What is the limit of the sum $\sum_{i=1}^{n}\frac{1}{b_i}$ for the decreasing sequence of positive integers $b_n=\frac{x+2^n-1}{2^n}$?

Question

Let $x$ be a positive integer, let $b_k=\dfrac{x+2^k-1}{2^k}$, and let $n\in\mathbb{N}$ be as large as possible such that $b_n$ is a positive integer. Consider the sequence $(b_k)_{k=1}^n$. For example, taking $x=17$, we retrieve the sequence $(9,5,3,2)$. Now consider the sum $S(n)=\sum_{k=1}^{n}\frac{1}{b_k}$. How does this behave as $n\rightarrow\infty$?

Answer 1

If we factor $x-1=2^k y$ where $y$ is odd, then $b_n = 2^{k-n} y + 1$ for all $n$, and thus $b_k$ is the last integral element of the sequence.

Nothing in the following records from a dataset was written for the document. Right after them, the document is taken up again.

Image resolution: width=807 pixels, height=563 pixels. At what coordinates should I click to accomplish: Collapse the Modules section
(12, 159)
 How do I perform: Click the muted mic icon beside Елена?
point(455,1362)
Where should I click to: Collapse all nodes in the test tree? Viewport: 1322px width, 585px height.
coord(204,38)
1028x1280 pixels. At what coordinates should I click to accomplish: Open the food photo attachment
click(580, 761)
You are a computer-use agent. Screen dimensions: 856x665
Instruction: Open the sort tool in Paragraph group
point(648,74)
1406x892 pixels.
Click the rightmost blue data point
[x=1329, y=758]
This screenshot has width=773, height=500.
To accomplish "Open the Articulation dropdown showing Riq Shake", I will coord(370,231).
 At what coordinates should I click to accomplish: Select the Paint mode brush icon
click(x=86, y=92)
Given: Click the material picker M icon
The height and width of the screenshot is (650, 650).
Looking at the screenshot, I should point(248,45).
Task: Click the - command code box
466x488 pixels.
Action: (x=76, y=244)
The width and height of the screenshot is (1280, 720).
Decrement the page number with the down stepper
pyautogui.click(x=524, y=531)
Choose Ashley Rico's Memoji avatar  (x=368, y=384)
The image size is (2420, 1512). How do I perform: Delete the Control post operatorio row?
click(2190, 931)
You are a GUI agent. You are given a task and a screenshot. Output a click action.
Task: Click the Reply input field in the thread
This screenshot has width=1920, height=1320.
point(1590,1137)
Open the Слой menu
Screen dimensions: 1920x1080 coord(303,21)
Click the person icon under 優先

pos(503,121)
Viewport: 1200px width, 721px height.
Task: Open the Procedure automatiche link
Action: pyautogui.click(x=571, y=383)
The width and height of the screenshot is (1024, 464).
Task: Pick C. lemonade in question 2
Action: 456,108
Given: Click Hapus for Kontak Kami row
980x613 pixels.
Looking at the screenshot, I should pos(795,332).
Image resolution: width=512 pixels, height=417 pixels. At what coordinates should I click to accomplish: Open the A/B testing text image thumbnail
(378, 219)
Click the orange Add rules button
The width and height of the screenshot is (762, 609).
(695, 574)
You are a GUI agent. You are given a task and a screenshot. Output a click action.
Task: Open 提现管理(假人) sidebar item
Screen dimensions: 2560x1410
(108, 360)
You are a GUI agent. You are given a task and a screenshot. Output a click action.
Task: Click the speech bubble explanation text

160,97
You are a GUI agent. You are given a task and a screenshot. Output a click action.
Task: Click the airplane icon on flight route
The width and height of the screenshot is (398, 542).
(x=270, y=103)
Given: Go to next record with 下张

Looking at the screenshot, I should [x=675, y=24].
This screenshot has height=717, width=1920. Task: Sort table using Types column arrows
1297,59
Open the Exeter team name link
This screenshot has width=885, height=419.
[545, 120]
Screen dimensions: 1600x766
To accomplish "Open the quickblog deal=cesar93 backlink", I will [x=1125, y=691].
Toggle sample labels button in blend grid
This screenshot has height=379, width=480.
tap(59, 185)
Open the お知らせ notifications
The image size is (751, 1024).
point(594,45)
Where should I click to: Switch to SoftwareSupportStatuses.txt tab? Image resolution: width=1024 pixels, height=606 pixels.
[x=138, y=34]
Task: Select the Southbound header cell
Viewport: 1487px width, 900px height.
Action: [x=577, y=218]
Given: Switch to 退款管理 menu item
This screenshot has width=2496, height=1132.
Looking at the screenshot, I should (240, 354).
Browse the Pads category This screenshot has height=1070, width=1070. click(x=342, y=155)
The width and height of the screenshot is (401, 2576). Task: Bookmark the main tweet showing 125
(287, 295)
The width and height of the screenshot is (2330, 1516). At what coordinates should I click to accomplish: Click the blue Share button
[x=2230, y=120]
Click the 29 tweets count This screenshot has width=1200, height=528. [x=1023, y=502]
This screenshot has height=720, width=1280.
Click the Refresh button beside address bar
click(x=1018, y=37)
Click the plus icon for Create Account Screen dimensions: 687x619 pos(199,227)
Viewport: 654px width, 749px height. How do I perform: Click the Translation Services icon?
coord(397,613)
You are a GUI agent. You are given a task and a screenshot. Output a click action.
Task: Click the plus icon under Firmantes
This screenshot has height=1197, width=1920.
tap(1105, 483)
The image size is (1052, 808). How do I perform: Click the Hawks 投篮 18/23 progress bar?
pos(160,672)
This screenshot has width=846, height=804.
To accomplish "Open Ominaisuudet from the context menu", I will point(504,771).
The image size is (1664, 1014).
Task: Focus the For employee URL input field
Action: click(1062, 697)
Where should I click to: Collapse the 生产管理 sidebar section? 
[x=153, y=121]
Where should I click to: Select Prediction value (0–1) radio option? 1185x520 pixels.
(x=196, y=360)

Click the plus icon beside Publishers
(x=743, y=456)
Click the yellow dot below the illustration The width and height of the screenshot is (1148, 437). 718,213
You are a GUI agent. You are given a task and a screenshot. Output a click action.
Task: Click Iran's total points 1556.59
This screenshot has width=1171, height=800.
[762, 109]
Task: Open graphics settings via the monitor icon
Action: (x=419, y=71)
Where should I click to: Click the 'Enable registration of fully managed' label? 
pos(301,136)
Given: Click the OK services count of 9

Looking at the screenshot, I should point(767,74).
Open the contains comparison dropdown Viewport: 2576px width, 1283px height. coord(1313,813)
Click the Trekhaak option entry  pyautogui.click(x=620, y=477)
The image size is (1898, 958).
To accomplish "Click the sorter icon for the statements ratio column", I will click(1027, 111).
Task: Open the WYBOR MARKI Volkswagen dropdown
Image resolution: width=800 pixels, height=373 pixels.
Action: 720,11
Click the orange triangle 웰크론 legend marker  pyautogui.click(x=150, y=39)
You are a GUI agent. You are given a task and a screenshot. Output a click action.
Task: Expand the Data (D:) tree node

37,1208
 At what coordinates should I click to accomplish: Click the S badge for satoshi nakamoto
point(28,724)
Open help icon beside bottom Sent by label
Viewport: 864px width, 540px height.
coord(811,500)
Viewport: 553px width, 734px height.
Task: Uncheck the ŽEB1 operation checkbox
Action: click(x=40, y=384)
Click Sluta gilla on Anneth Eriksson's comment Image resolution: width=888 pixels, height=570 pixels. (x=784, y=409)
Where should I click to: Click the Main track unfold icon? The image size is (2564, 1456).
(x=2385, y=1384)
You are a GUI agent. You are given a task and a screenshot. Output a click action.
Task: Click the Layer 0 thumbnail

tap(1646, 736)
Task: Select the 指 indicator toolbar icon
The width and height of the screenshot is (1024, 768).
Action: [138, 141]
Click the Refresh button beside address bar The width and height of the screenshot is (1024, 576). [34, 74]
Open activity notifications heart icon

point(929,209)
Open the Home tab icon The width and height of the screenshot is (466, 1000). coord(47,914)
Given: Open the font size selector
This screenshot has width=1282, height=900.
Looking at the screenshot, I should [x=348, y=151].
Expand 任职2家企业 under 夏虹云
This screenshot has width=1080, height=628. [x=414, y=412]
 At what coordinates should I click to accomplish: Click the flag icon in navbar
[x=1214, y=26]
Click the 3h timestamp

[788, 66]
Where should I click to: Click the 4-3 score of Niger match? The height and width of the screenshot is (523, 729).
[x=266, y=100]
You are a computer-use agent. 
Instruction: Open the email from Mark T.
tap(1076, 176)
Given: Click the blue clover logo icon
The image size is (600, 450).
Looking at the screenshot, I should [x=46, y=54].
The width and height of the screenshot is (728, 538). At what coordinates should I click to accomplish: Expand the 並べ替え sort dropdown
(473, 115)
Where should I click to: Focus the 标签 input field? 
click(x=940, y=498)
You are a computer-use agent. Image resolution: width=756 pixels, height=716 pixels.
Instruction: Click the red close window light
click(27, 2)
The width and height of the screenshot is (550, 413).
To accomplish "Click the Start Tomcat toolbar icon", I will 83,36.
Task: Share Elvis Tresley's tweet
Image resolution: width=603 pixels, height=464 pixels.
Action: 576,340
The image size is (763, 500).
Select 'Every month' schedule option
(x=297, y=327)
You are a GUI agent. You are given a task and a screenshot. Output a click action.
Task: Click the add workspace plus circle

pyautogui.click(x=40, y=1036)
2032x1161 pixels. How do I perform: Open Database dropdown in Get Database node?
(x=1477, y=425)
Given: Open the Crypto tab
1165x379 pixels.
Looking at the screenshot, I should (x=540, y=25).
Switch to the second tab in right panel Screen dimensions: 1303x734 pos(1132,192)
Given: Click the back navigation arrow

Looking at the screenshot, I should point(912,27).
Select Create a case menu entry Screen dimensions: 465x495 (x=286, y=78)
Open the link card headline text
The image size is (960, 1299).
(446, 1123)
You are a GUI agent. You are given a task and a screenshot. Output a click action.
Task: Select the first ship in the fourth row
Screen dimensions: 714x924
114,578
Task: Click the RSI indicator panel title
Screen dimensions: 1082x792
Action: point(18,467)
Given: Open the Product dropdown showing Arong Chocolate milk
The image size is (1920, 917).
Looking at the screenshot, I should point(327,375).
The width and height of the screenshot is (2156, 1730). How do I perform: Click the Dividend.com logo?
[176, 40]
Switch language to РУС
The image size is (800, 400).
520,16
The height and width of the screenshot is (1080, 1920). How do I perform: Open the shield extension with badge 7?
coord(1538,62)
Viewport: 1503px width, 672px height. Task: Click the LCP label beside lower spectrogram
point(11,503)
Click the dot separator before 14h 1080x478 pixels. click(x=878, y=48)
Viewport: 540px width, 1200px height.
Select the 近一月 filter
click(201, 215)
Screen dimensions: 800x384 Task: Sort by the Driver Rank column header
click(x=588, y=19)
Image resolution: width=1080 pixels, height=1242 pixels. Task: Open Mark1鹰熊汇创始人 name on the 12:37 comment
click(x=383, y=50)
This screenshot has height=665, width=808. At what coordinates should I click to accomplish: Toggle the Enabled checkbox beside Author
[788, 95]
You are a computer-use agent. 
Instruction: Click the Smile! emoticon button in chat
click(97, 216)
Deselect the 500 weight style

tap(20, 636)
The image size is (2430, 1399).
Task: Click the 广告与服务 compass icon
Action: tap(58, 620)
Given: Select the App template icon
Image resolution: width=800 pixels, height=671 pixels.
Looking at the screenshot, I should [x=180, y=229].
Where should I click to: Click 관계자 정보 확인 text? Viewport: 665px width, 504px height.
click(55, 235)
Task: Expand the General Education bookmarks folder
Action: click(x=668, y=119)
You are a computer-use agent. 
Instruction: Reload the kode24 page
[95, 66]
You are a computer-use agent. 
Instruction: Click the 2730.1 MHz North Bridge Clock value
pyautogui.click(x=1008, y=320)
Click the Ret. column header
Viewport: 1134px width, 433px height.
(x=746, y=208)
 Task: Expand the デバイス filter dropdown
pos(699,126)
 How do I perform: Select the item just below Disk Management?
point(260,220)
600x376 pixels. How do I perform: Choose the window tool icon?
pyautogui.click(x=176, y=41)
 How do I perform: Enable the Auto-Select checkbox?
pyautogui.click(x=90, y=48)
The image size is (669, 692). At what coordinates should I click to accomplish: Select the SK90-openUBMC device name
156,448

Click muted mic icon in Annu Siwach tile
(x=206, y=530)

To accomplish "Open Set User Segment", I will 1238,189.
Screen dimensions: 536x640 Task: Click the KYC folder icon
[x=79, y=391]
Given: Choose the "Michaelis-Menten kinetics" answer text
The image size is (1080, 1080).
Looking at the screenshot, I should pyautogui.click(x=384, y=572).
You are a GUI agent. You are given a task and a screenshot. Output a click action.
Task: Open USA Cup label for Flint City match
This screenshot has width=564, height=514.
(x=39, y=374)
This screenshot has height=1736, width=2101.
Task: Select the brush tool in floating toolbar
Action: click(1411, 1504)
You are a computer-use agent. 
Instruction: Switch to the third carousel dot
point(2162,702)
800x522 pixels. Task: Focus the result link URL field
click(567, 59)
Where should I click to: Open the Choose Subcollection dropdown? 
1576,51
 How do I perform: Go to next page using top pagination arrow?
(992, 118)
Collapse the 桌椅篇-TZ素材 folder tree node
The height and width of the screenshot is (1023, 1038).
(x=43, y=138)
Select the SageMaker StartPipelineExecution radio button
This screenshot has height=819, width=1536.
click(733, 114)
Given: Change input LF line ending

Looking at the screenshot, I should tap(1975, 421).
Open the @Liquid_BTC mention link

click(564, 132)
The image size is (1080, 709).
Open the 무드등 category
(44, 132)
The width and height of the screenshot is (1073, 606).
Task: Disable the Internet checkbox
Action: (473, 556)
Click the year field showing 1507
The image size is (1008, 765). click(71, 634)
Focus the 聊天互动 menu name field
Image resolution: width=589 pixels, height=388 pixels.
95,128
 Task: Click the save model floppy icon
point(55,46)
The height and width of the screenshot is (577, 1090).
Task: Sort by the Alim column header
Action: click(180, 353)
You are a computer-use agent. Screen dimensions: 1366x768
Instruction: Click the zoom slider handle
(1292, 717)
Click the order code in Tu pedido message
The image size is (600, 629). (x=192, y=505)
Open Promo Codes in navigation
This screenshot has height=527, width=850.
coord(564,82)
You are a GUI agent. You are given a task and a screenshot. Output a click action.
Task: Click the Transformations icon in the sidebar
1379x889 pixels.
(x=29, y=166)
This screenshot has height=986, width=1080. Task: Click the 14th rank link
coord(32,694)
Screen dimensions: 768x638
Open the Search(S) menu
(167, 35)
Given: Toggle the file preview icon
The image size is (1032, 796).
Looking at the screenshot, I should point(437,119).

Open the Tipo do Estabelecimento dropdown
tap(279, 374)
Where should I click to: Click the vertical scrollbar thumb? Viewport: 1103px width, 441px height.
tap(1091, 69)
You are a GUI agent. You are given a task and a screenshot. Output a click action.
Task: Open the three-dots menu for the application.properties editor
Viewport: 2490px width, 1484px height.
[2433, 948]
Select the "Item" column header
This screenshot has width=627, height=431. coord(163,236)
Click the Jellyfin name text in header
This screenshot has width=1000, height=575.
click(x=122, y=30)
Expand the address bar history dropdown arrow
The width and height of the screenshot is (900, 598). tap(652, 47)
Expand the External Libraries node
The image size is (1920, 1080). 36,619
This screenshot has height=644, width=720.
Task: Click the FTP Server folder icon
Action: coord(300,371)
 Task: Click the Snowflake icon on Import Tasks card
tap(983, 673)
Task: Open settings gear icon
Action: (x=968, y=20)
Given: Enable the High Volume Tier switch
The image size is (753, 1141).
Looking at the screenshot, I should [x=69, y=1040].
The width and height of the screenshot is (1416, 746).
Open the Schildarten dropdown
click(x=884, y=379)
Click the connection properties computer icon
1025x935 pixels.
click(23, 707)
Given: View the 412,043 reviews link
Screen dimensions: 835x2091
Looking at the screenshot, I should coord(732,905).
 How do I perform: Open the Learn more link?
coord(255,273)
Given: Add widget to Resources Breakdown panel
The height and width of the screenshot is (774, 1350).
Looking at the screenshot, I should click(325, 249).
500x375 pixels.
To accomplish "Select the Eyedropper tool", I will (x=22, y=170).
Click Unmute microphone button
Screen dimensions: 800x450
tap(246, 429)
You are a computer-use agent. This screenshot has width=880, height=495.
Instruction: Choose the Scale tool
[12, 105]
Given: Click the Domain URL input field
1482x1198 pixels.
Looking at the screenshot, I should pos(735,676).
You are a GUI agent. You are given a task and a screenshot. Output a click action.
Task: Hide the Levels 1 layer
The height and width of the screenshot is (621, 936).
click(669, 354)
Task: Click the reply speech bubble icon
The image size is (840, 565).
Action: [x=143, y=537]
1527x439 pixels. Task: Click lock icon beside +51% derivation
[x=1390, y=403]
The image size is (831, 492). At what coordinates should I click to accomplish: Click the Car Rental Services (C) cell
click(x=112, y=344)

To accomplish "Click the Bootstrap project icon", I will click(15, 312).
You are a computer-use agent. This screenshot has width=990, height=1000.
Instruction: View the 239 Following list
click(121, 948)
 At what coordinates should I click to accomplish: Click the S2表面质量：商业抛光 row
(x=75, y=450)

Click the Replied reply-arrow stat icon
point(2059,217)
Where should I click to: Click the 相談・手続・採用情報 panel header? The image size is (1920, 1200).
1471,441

The sum in question is then $$ \sum_{i=1}^k \frac1{b_i} = \sum_{i=1}^k \frac1{2^{k-i} y + 1} < \sum_{i=1}^k \frac1{2^{k-i} y} = \frac1y\bigg( 2-\frac1{2^{k-1}} \bigg) < 2. $$ The actual best upper bound, when taking $x=2^k+1$ for larger and larger $k$, is approximately $1.2644997803484442092$.